Speed, efficiency and disruption is the result of being “open.”

‍Imagine a day in your company, where you didn’t have to establish ownership of your portfolio. Develop proprietary code to accomplish your project mandate. Implement a huge buy via procurement to update your server stack.

‍A day where you just put your intellectual power to work, without having to prove you are or can make a decision to be the “owner” of something.

‍Would be pretty glorious, wouldn’t it?

‍Let’s take a look at cloud for a minute.

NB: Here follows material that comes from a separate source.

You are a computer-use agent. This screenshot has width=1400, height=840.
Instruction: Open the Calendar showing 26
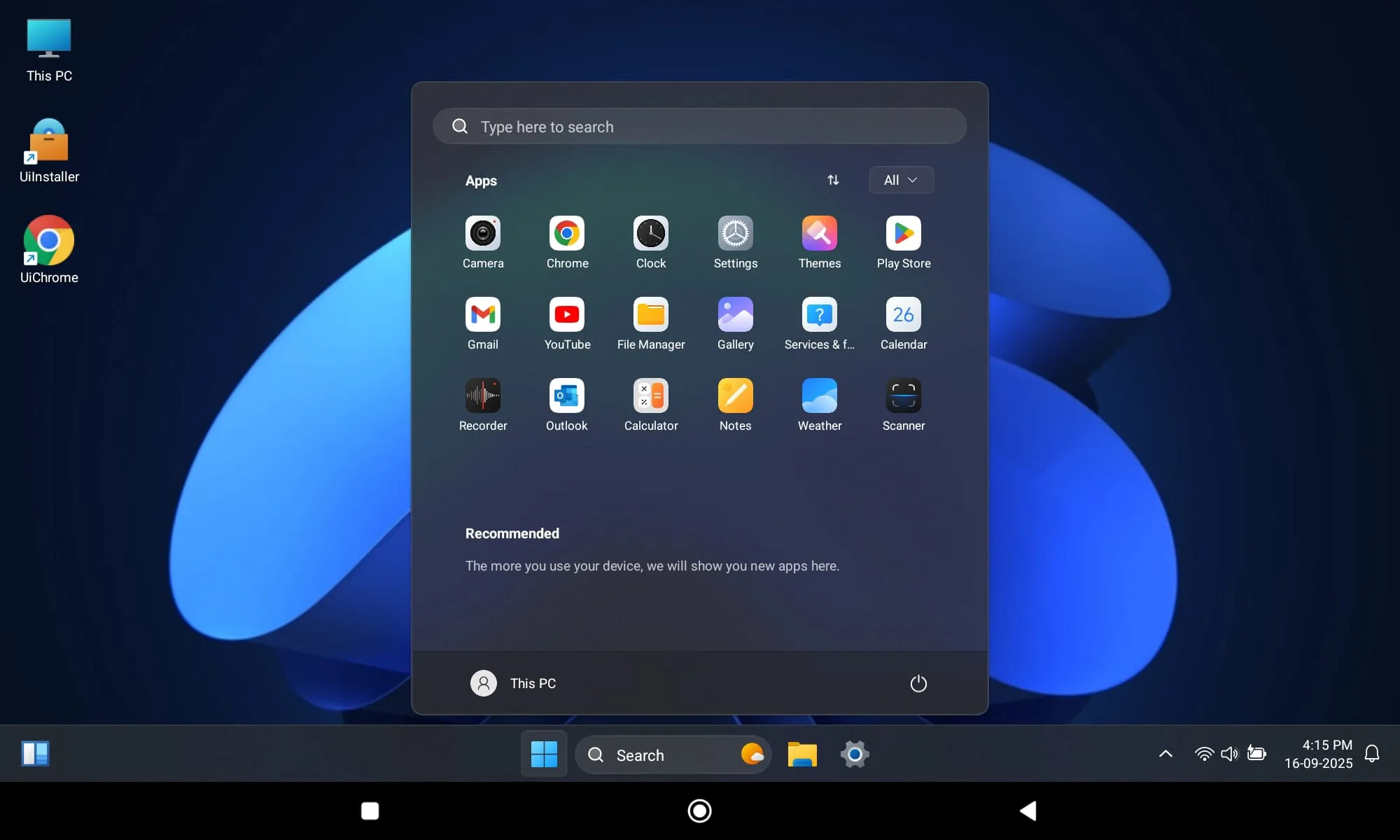coord(903,315)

‍Google, Amazon, Microsoft and others are building huge platforms to drive computing and intelligence forward, and are opening them up to the anyone to use them. Yes, I get that these giants are doing this for profit-motivated reasons, but the world is seeing HUGE gains in short periods of time because of the open-nature of these platforms.

‍As a result, the need to own (code, infrastructure, etc) is being extinguished in a very short timeline.

‍Companies are moving quickly to cloud to create business advantage. But the benefit they are getting isn’t just from reducing costs, time to market etc. They are getting it because they are becoming open to the concept that holding on to ideas, tools, processes and even their own portfolio’s inside their walls reduces the ability to move quickly, efficiently and effectively.

It’s an idea we should all be considering.

‍Maybe, just maybe, if we removed our closely-held notion that if “I own something, I am indispensable” we might actually be MORE helpful and part of moving things along.

‍Inside any organization, there is power in the size of your portfolio, your staff count and the budget you have commandeered. The more you have, the more you can control. This business truth creates silo’s, and once built they take a lot of time and energy to maintain. This effort would be / could be put to better use, to drive the outcomes that we’re all (every single one of us in an organization) expected to deliver on for our customers.

‍Stop thinking “if I share access to that data set, people won’t need me anymore.”Being “radically generous” is what we should all aspire to be.

‍To democratize our knowledge, energy and abilities.My preacher reminds me constantly, that God loves a generous giver. I try to align that in my professional life, to be helpful every single moment of the day. I don’t always get that right, but directionally it has benefitted me much more than it has hurt me.